====== Document section ======

[PATCH] drm/amdgpu: reset asic after system-wide suspend aborted
Lazar, Lijo
lijo.lazar at amd.com
Thu Nov 18 14:28:22 UTC 2021
On 11/18/2021 7:55 PM, Alex Deucher wrote:
> On Thu, Nov 18, 2021 at 9:15 AM Lazar, Lijo <lijo.lazar at amd.com> wrote:
>>
>>
>>
>> On 11/18/2021 7:41 PM, Christian König wrote:
>>> Am 18.11.21 um 15:09 schrieb Lazar, Lijo:
>>>> On 11/18/2021 7:36 PM, Alex Deucher wrote:
>>>>> On Thu, Nov 18, 2021 at 8:11 AM Liang, Prike <Prike.Liang at amd.com>
>>>>> wrote:
>>>>>>
>>>>>> [Public]
>>>>>>
>>>>>>> -----Original Message-----
>>>>>>> From: Lazar, Lijo <Lijo.Lazar at amd.com>
>>>>>>> Sent: Thursday, November 18, 2021 4:01 PM
>>>>>>> To: Liang, Prike <Prike.Liang at amd.com>; amd-gfx at lists.freedesktop.org
>>>>>>> Cc: Deucher, Alexander <Alexander.Deucher at amd.com>; Huang, Ray
>>>>>>> <Ray.Huang at amd.com>
>>>>>>> Subject: Re: [PATCH] drm/amdgpu: reset asic after system-wide suspend
>>>>>>> aborted
>>>>>>>
>>>>>>>
>>>>>>>
>>>>>>> On 11/18/2021 12:32 PM, Prike Liang wrote:
>>>>>>>> Do ASIC reset at the moment Sx suspend aborted behind of amdgpu
>>>>>>>> suspend to keep AMDGPU in a clean reset state and that can avoid
>>>>>>>> re-initialize device improperly error.
>>>>>>>>
>>>>>>>> Signed-off-by: Prike Liang <Prike.Liang at amd.com>
>>>>>>>> ---
>>>>>>>> drivers/gpu/drm/amd/amdgpu/amdgpu.h | 1 +
>>>>>>>> drivers/gpu/drm/amd/amdgpu/amdgpu_device.c | 4 ++++
>>>>>>>> drivers/gpu/drm/amd/amdgpu/amdgpu_drv.c | 19
>>>>>>> +++++++++++++++++++
>>>>>>>> 3 files changed, 24 insertions(+)
>>>>>>>>
>>>>>>>> diff --git a/drivers/gpu/drm/amd/amdgpu/amdgpu.h
>>>>>>>> b/drivers/gpu/drm/amd/amdgpu/amdgpu.h
>>>>>>>> index b85b67a..8bd9833 100644
>>>>>>>> --- a/drivers/gpu/drm/amd/amdgpu/amdgpu.h
>>>>>>>> +++ b/drivers/gpu/drm/amd/amdgpu/amdgpu.h
>>>>>>>> @@ -1053,6 +1053,7 @@ struct amdgpu_device {
>>>>>>>> bool in_s3;
>>>>>>>> bool in_s4;
>>>>>>>> bool in_s0ix;
>>>>>>>> + bool pm_completed;
>>>>>>>
>>>>>>> PM framework maintains separate flags, why not use the same?
>>>>>>>
>>>>>>> dev->power.is_suspended = false;
>>>>>>> dev->power.is_noirq_suspended = false;
>>>>>>> dev->power.is_late_suspended = false;
>>>>>>>
>>>>>>
>>>>>> Thanks for pointing it out and I miss that flag. In this case we can
>>>>>> use the PM flag is_noirq_suspended for checking AMDGPU device
>>>>>> whether is finished suspend.

======

▶ [Problem A]
In the amdgpu suspend patch thread, what new field does the patch add to struct amdgpu_device?
▶ [Problem B]
Continue the amdgpu suspend patch thread from its last line.

====== Supplied data ======

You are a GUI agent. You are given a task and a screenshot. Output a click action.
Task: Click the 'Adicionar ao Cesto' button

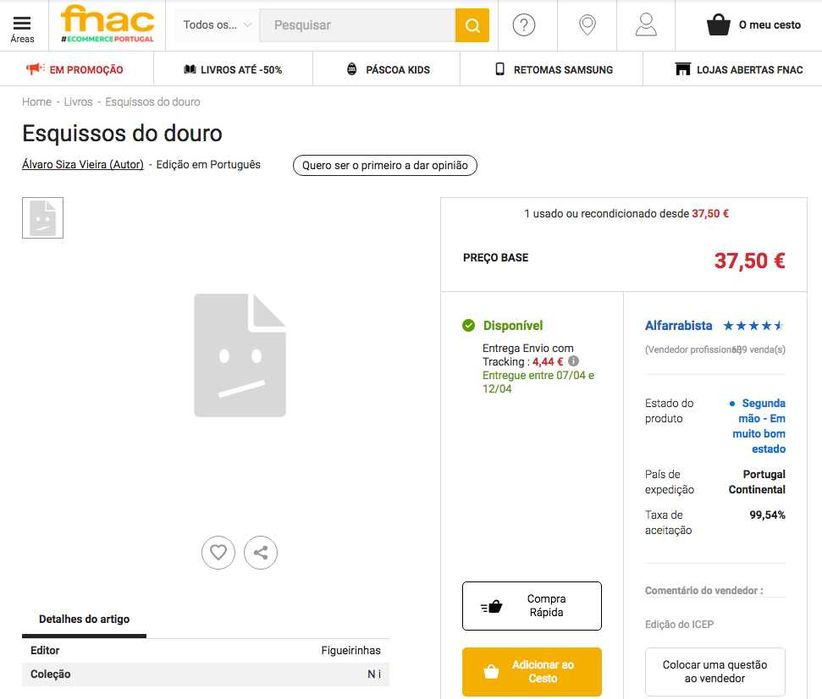tap(532, 671)
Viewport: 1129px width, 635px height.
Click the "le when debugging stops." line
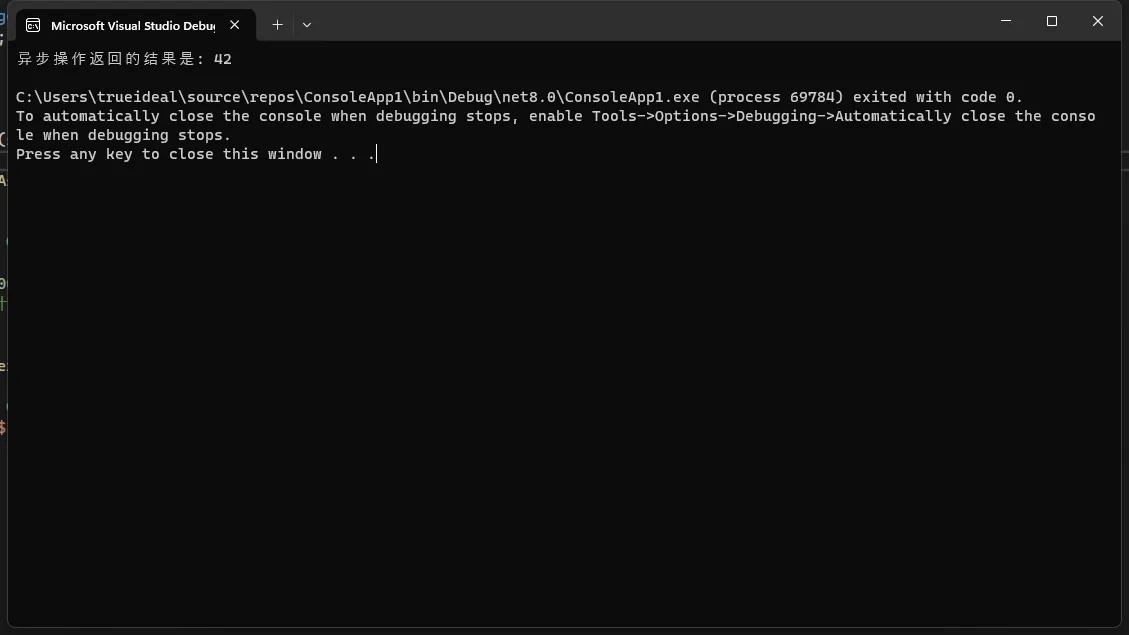123,135
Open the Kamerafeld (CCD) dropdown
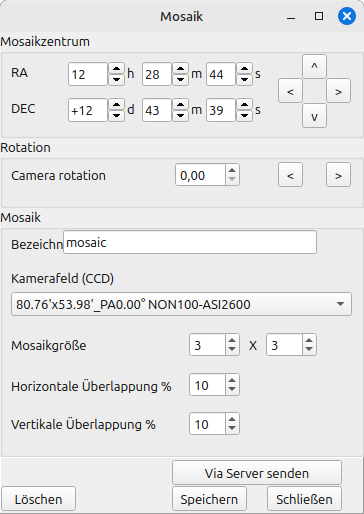 pos(181,304)
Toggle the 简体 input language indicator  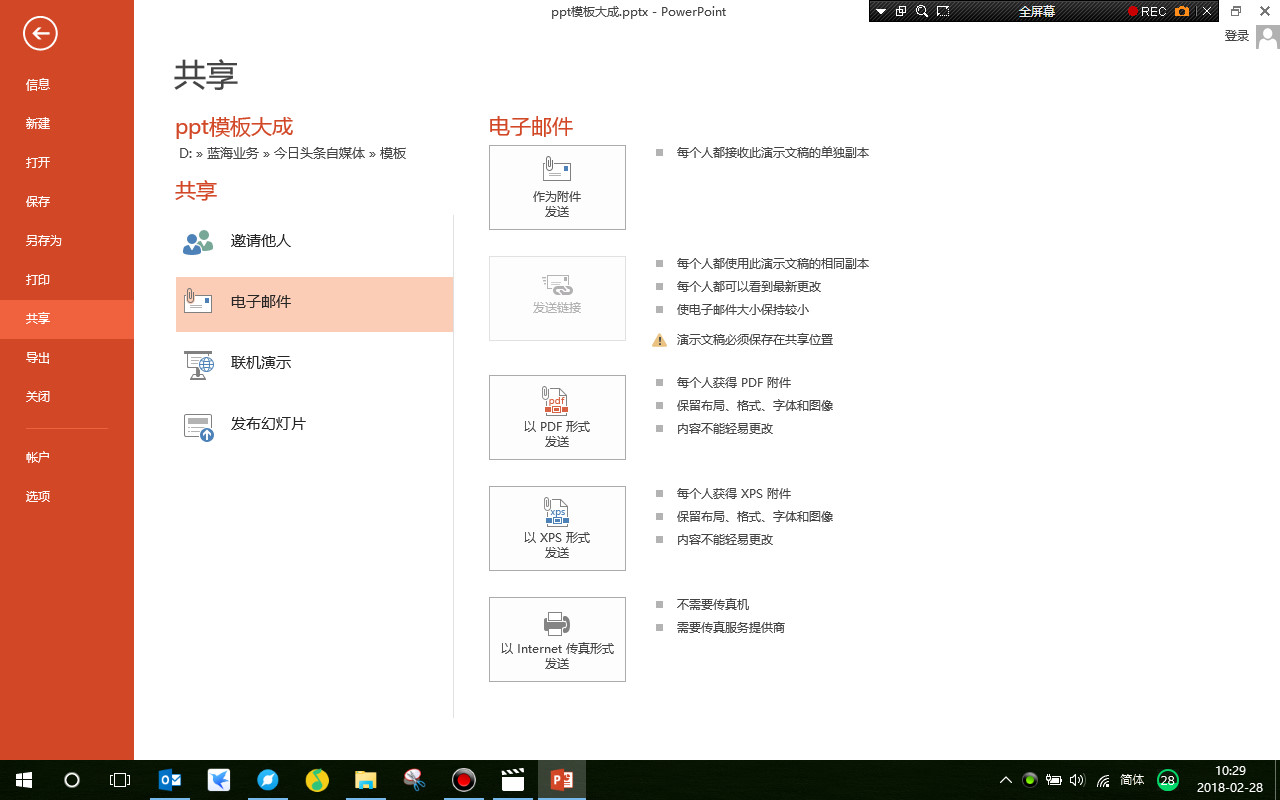pos(1133,779)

======

▶ [Answer A]
It adds `bool pm_completed;`.

▶ [Answer B]
>>>>>>
>>>>>>> BTW, Alex posted a patch which does similar thing, though it tries
>>>>>>> reset if
>>>>>>> suspend fails.
>>>>>>>
>>>>>>> https://nam11.safelinks.protection.outlook.com/?url=https%3A%2F%2Flore.kernel.org%2Fall%2FDM6PR12MB26195F8E099407B4B6966FEBE4999%40&data=04%7C01%7Clijo.lazar%40amd.com%7C2ce211aeeeb448f6cb2c08d9aa9f4741%7C3dd8961fe4884e608e11a82d994e183d%7C0%7C0%7C637728423343483218%7CUnknown%7CTWFpbGZsb3d8eyJWIjoiMC4wLjAwMDAiLCJQIjoiV2luMzIiLCJBTiI6Ik1haWwiLCJXVCI6Mn0%3D%7C3000&sdata=nyzhGwTJV83YZkit34Bb%2B5tBxGEMvFzCyZPjz8eSDgc%3D&reserved=0
>>>>>>>
>>>>>>> DM6PR12MB2619.namprd12.prod.outlook.com/
>>>>>>>
>>>>>>> If that reset also failed, then no point in another reset, or keep
>>>>>>> it as part of
>>>>>>> resume.
>>>>>>>
>>>>>>
>>>>>> Alex's patch seems always do the ASIC reset at the end of AMDGPU
>>>>>> device, but that may needn't on the normal AMDGPU device suspend.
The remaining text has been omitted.